(Data items)
+===+
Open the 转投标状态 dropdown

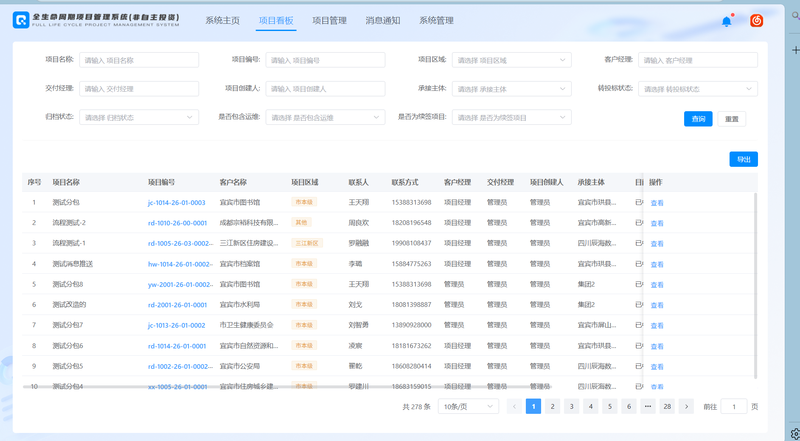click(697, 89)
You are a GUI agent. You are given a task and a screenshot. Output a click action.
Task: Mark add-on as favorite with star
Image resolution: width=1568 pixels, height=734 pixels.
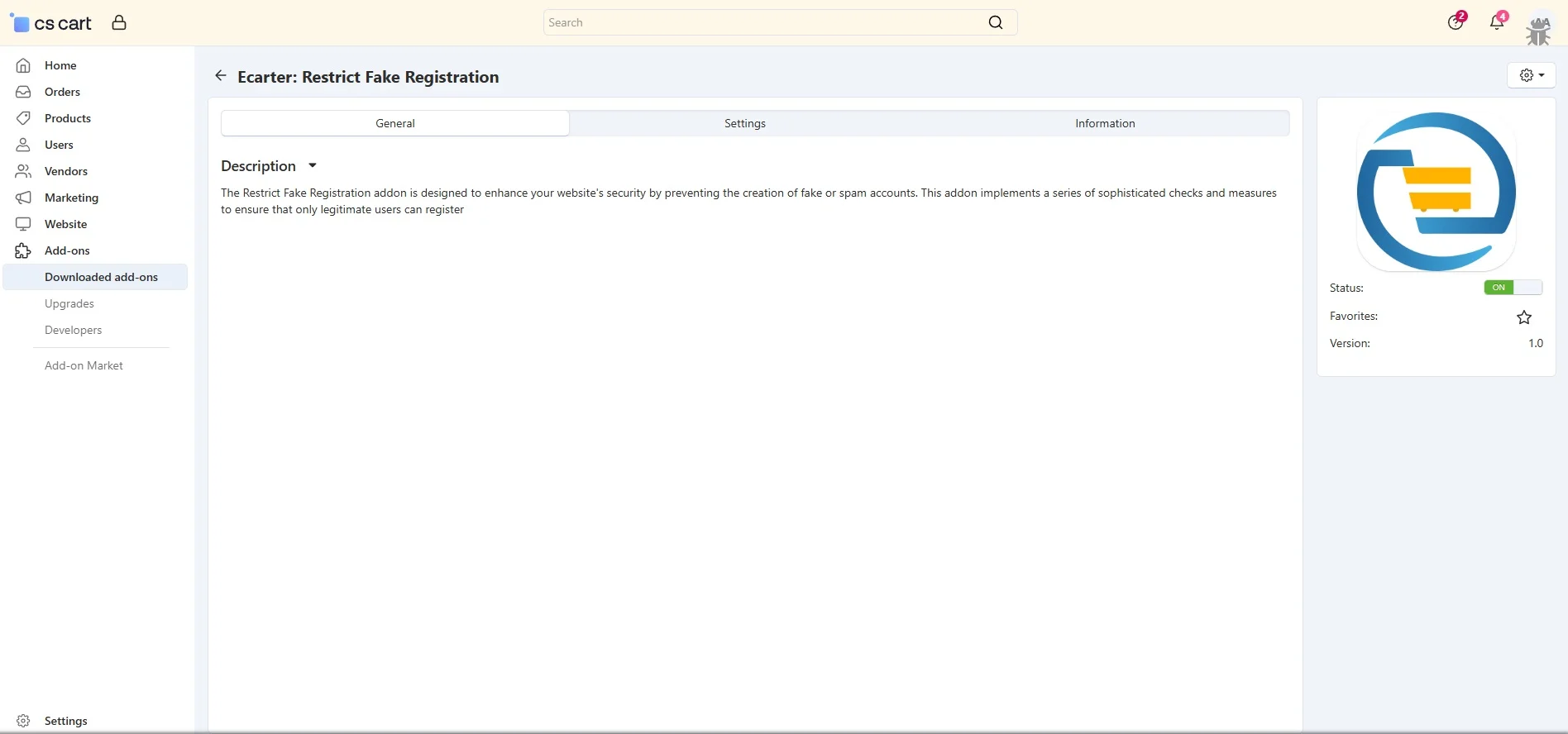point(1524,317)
+===+
Find "Image resolution: width=1568" in the entries, then reproduce that line and each line after it exactly, through the last one. Pictures do not go in.

Image resolution: width=1568 pixels, height=734 pixels.
point(1524,317)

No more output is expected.